Пляска Святого Витта «явилась следствием перенесённой ранее скарлатины, после чего большую часть времени был прикован к постели. В классе он стал изгоем. Появилась мнительность, развилась боязнь врачей и больниц, которая не отпускала его до смерти. (Так это была не мнительность, но предчувствие гибели во время операции, что и произошло в 1987 году. —
Хорея Сиденгама — поражение подкорковых узлов мозга. На первых стадиях развития патологии отмечается двигательная расторможенность с гримасничаньем и утрированными жестами. В тяжёлых случаях ребёнок полностью теряет возможность себя обслуживать, развивается дизартрия и нарушается двигательная функция. Всё это делает невозможным его общение и передвижение.
Симптомы:
• непроизвольное движение конечностей,
• подёргивание головой,
• нарушение координации движений,
• гримасничанье,
• жестикуляция усилена,
• снижение памяти,
• танцующая походка,
• если попросить больного что-либо написать, то можно отметить изменение почерка,
• повышение температуры,
• все движения, которые больной пытается контролировать, он выполняет с большим трудом.
И ещё:
• нарушение слуха и зрения,
• затруднение при глотании,
• постоянная слабость и сонливость,
• судорожные припадки,
• раздражительность,
• нарушение языковой речи (нечёткая формулировка излагаемых слов),
• бессонница.
Да, бедный Андрей, Энди.
Хорею Сиденгама впервые красочно описал британский врач Томас Сиденгам (1624–1689). Вот пожалуйста:
«…в основном хорея Святого Витта встречается у детей от 10 лет до юношеского периода. Изначально наблюдается прихрамывание при ходьбе, или скорее пританцовывание с подволакиванием ноги подобно шуту; в дальнейшем похожие движения появляются в руке с той же стороны; когда же эта болезнь полностью овладевает им, он не может находиться в одной и той же позе ни одной минуты; движения затрагивают туловище или другие части тела и изменяют позу и локализацию подергиваний… Для питья из чашки он проделывает тысячу жестов, будто жонглёр, прежде чем поднести её ко рту должным образом.
Его рука колеблется из стороны в сторону, и, наконец, он быстро опрокидывает содержимое в рот и жадно пьёт, как будто он пытается рассмешить окружающих».
«Ребенок с хореей Сиденгама будет трижды наказан прежде, чем ему установят правильный диагноз: один раз за непоседливость, один раз за разбитую посуду и один раз за то, что он „строил рожи“ бабушке» (Вильямс)
Ещё Парацельс (1493–1541) применял выражение «Пляска Святого Витта», «плясовое бешенство», но в те времена этот термин применяли для многих форм истерии, вызванной религиозным фанатизмом, эпилептических приступов, отравления спорыньёй.

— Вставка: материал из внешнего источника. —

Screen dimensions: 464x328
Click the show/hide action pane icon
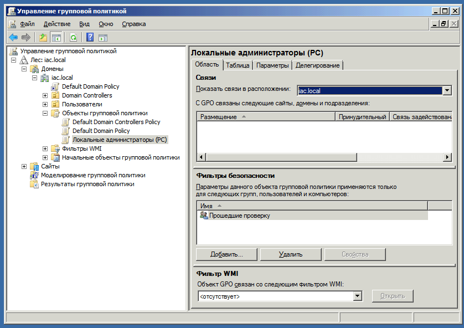click(103, 37)
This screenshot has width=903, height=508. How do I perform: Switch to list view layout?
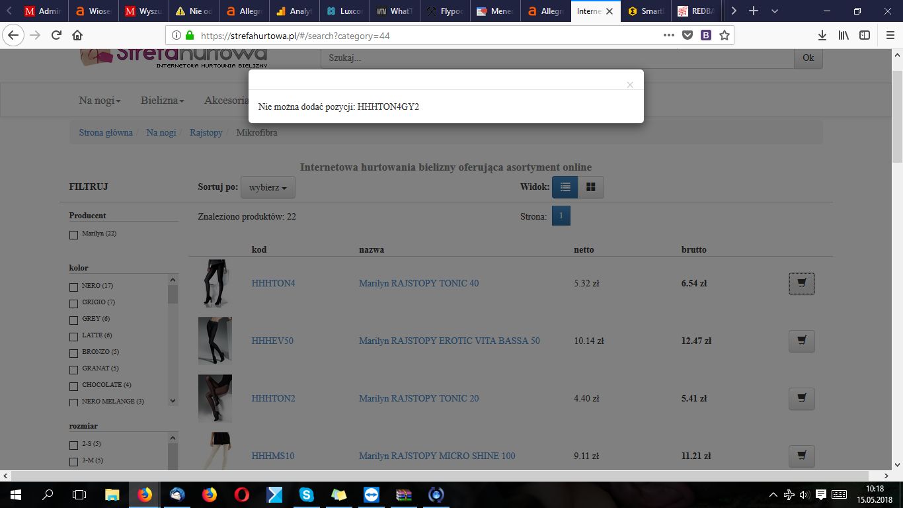(x=565, y=187)
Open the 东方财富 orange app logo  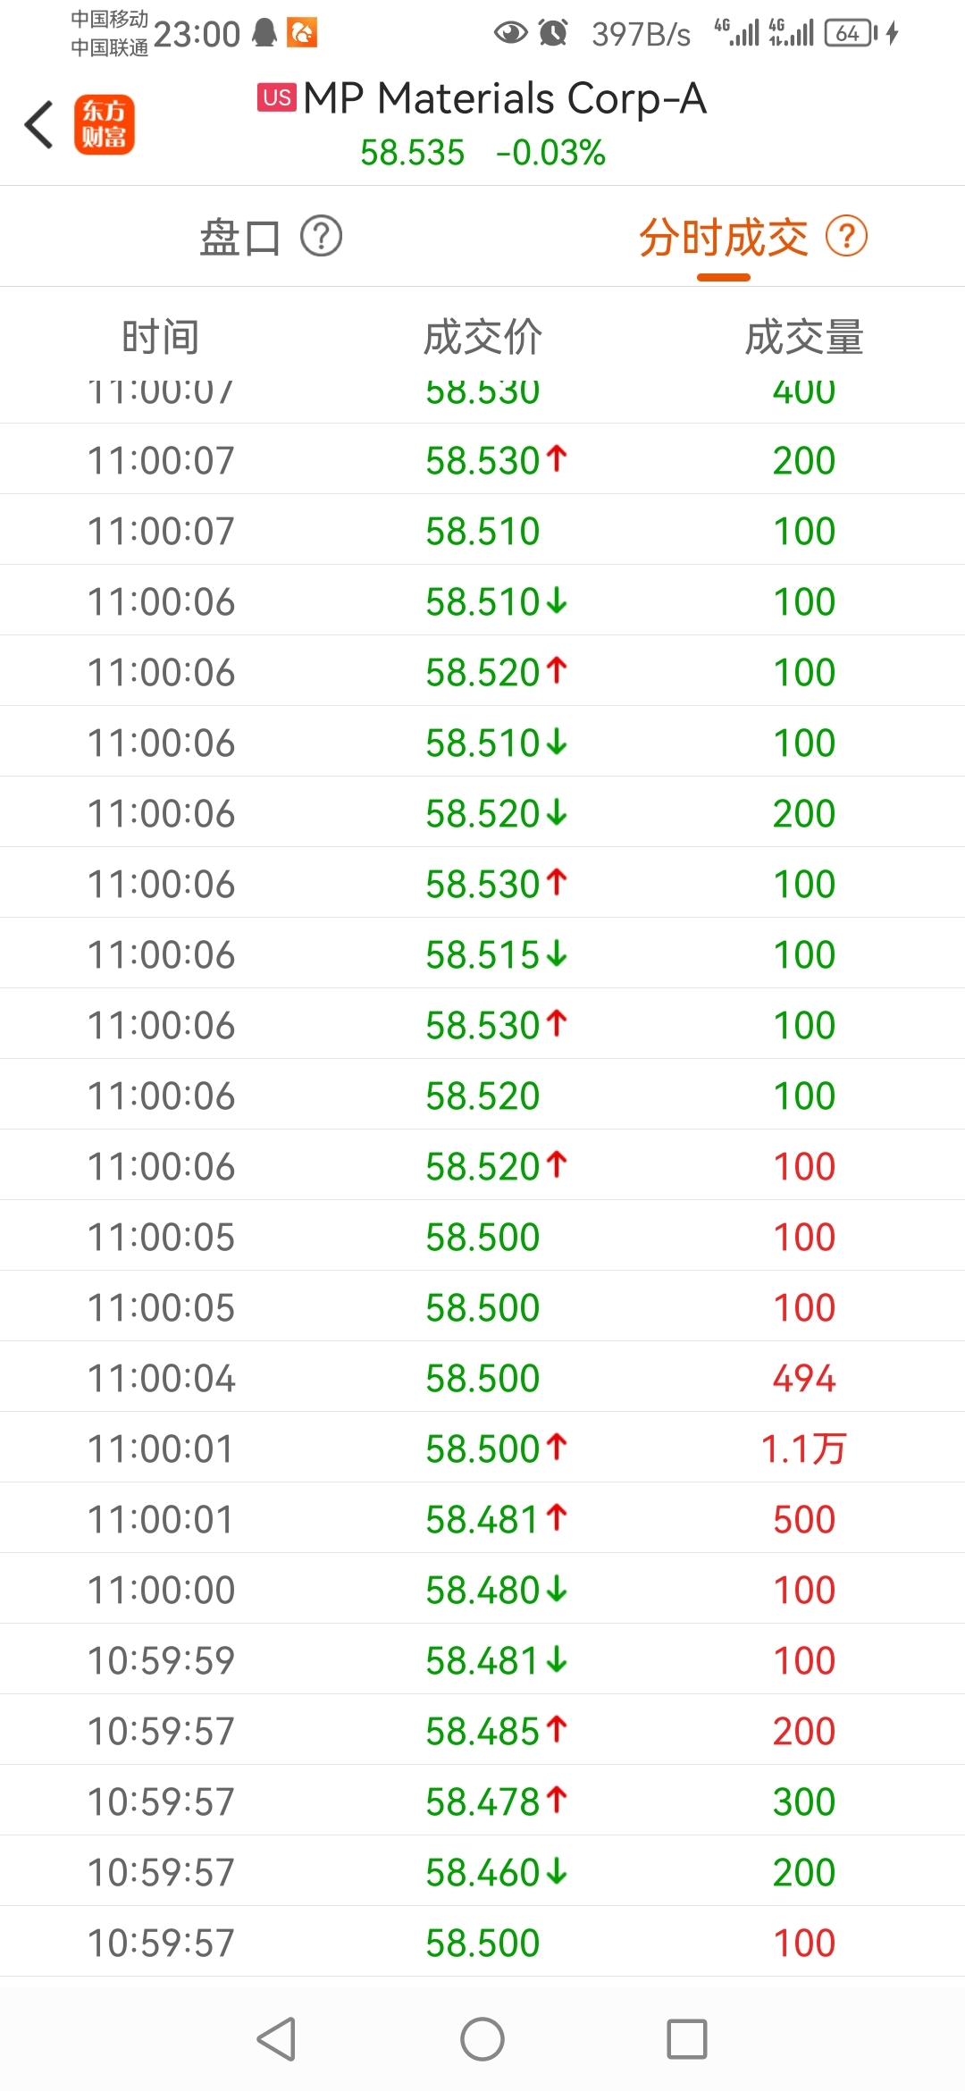(x=105, y=124)
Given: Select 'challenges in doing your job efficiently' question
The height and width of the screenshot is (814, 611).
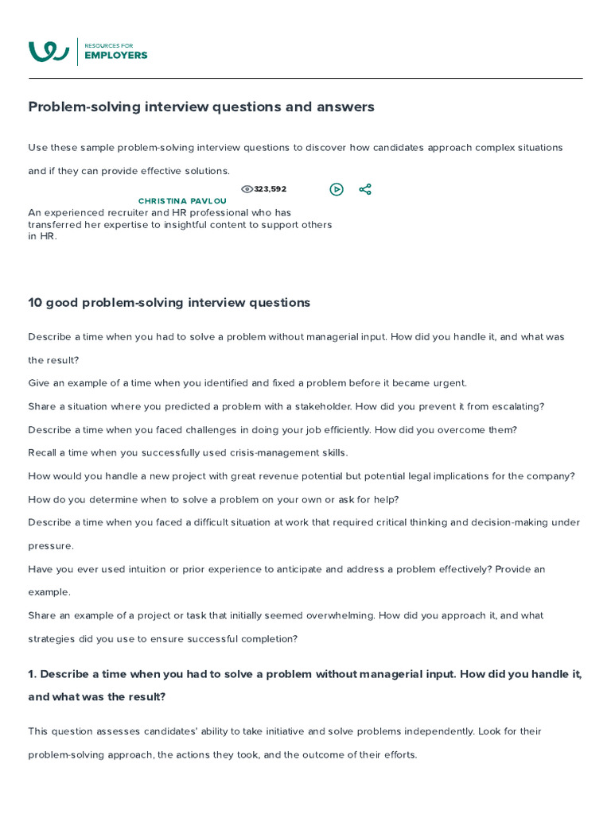Looking at the screenshot, I should [273, 430].
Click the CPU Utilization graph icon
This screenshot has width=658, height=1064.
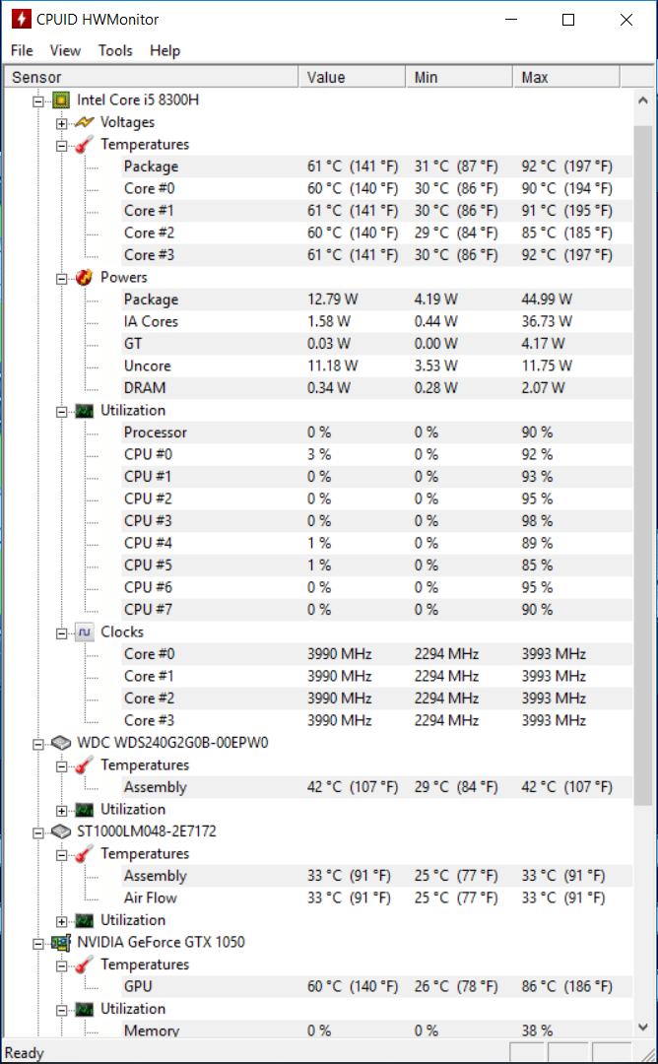tap(84, 411)
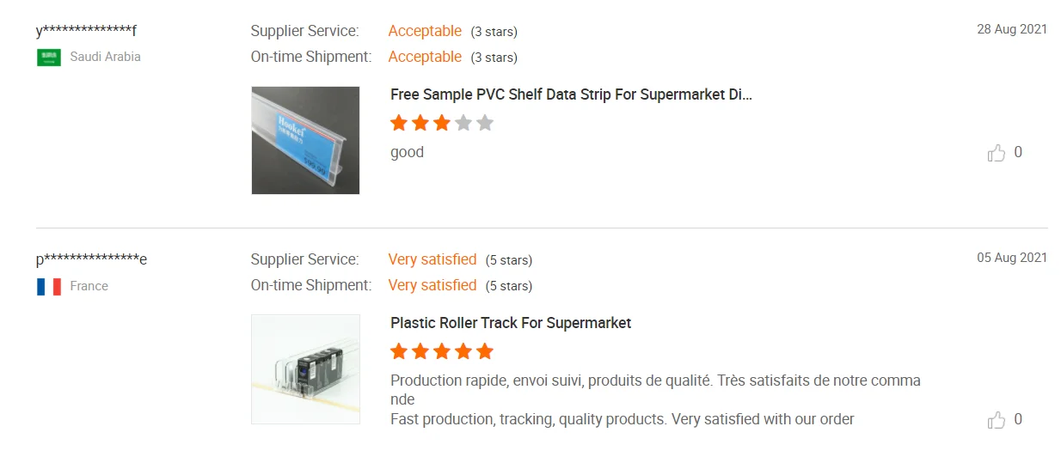Screen dimensions: 1061x475
Task: Click first review's On-time Shipment 'Acceptable' rating
Action: click(425, 57)
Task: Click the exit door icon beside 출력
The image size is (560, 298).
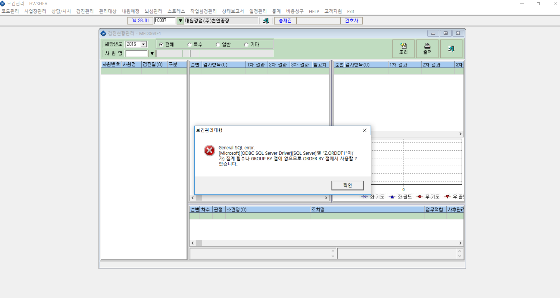Action: tap(451, 49)
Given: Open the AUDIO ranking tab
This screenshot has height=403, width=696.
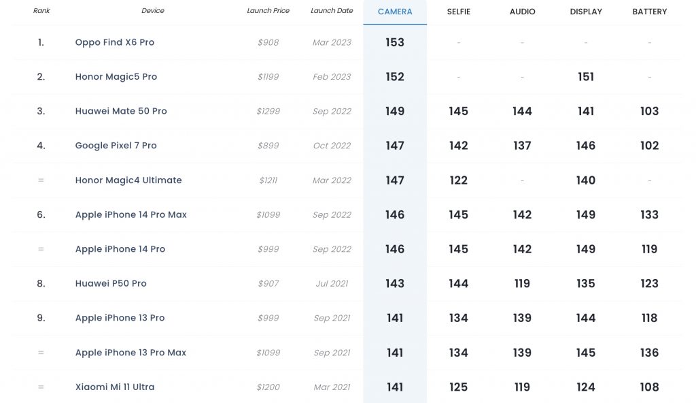Looking at the screenshot, I should click(x=522, y=12).
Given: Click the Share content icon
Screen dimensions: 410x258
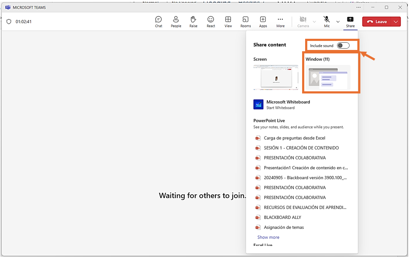Looking at the screenshot, I should pos(350,22).
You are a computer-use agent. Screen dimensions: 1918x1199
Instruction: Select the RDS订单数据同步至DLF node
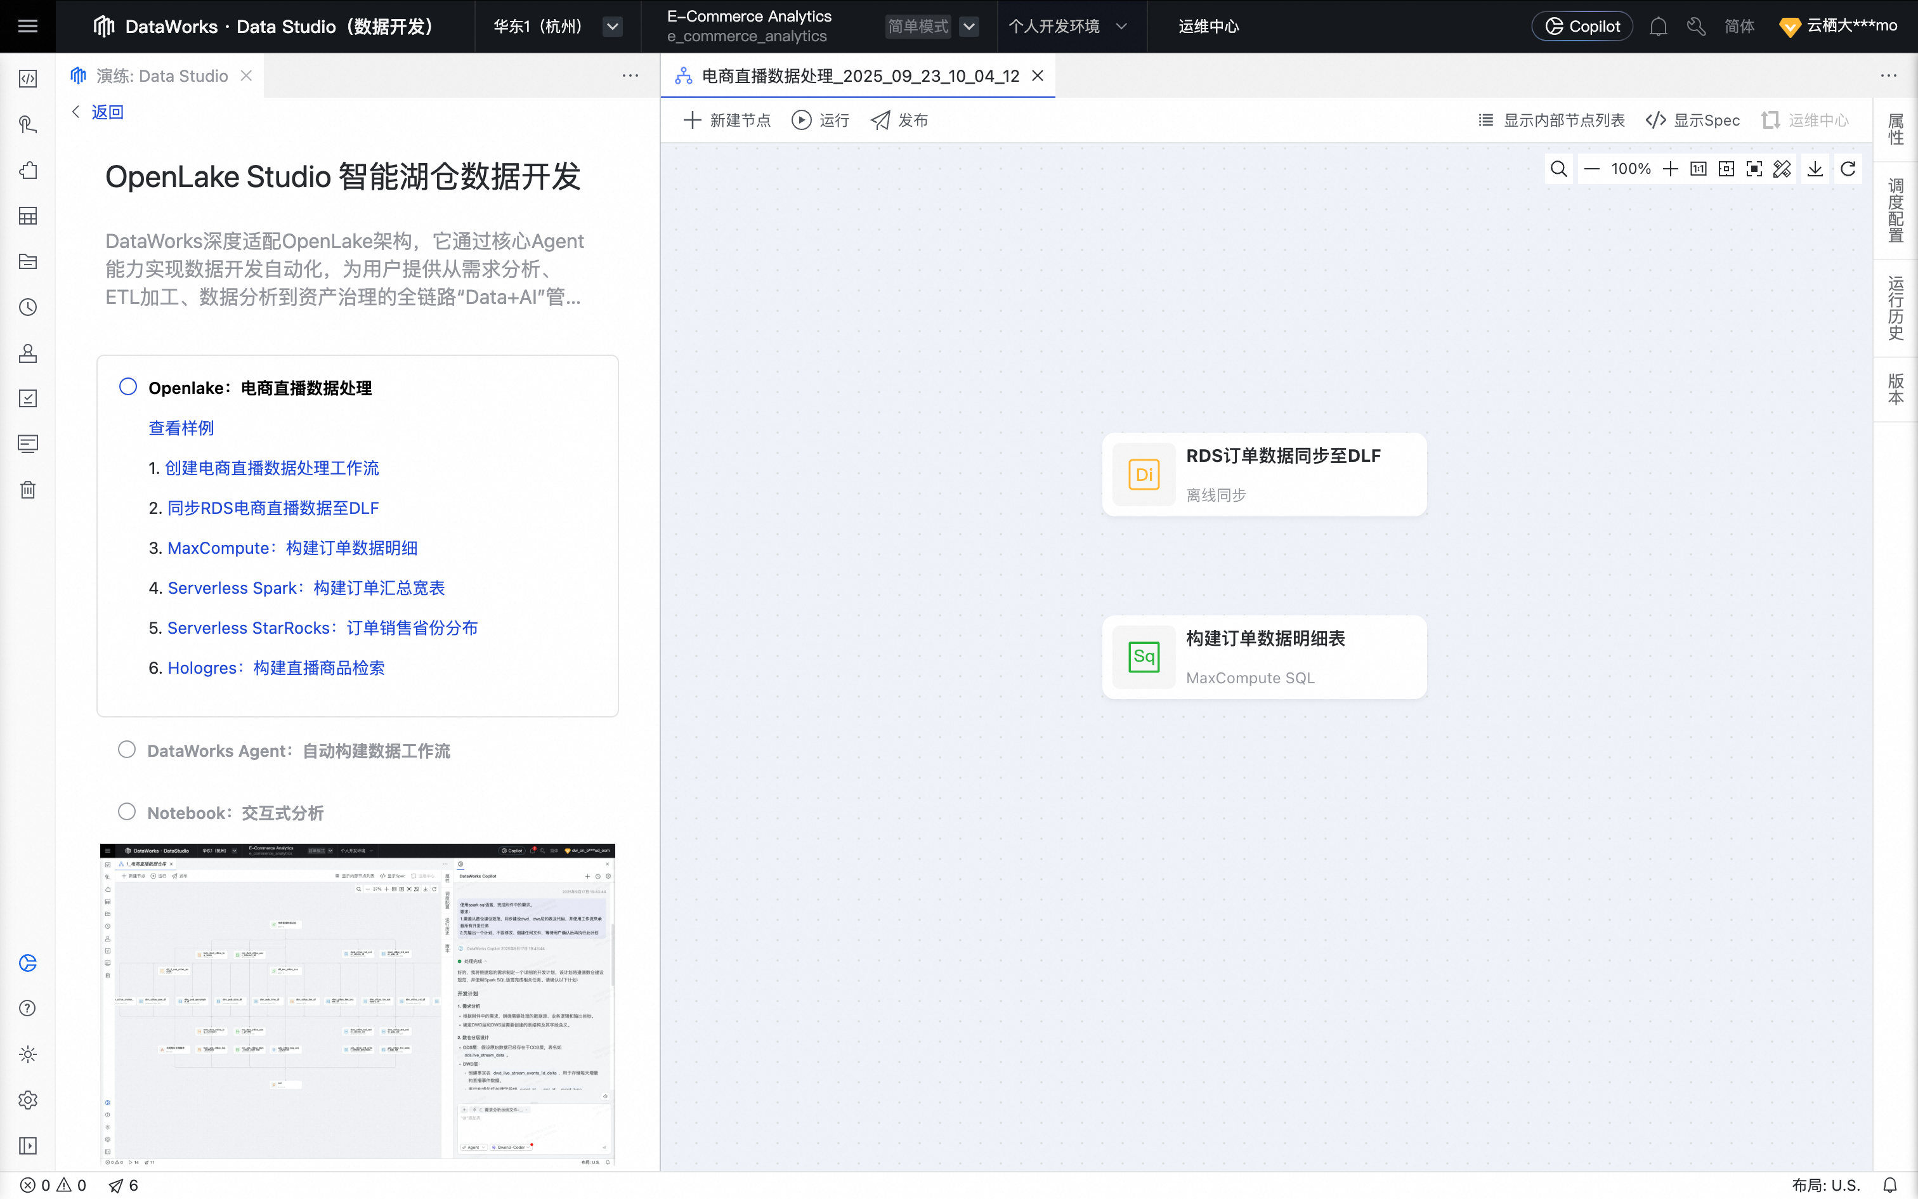click(1264, 474)
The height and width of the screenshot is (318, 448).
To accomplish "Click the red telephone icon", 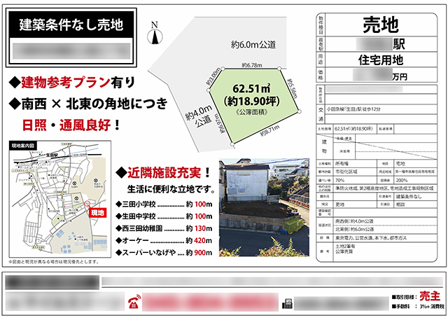I will (x=133, y=303).

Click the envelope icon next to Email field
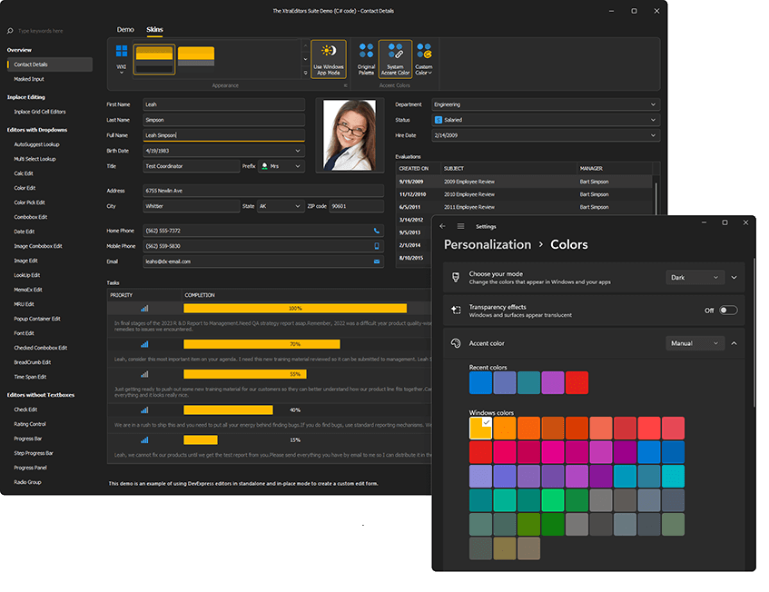point(375,261)
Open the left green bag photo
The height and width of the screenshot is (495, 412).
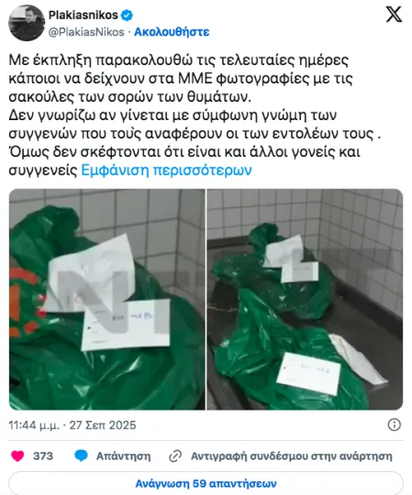(107, 299)
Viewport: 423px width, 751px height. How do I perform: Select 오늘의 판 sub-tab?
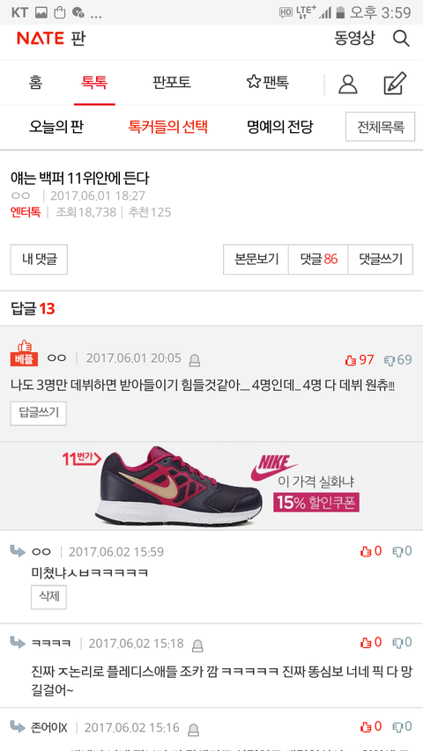56,127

Бедный Энди встал со своей постели в Пенсильвании уже не мальчиком, но глубоким стариком.
И начался его путь в иконописцы. Кстати, напомню ещё раз: его реальное имя было как у Рублёва — Андрей.
На фото в клетчатой рубашке Уорхол имеет в лице некоторую дегенеративность, ещё похож на учёного уродца Стивена Хокинга, того, что придумал нам поведение чёрных дыр, мы их всех боимся с тех пор. Он — фрик. Энди-Андрей, дегенерат…
Что, собственно, и требовалось заметить.
Позже он растворил свою дегенеративность в поверхностной светскости, но внутри его она осталась.
Пётр Беленок
Петра Ивановича Беленка я близко-близко-близко знал. В обычной жизни он был худой лысеющий хохол, почему-то знающий французский язык. Бедно одетый, обычно в клетчатой рубашке. Была ещё одна и немаловажная деталь: по художественной профессии он был скульптором, и в мастерской в ванной у него, в подвальной мастерской на Абельмановской улице сидел бюстом Герой гражданской войны — Чапаев.
Но Пётр Иванович имел и третье лицо. Или же точнее будет сказать, что имел своё историческое измерение. Он был автор живописных произведений, изображающих страшный белый катаклизм как смерч, или как всасывающаяся в раковину воронка. А от катаклизма спасаются, беспомощно разбегаясь в стороны, маленькие люди.
И вот в этих своих выполненных на индустриальном толстом картоне видениях Пётр Иванович был Велик.
Эдуард Лимонов и Елена Щапова. Архив
Он родился в Киевской области.
Потому я считал его в снежной Москве конца 60 — начала 70-х годов чуть ли не земляком.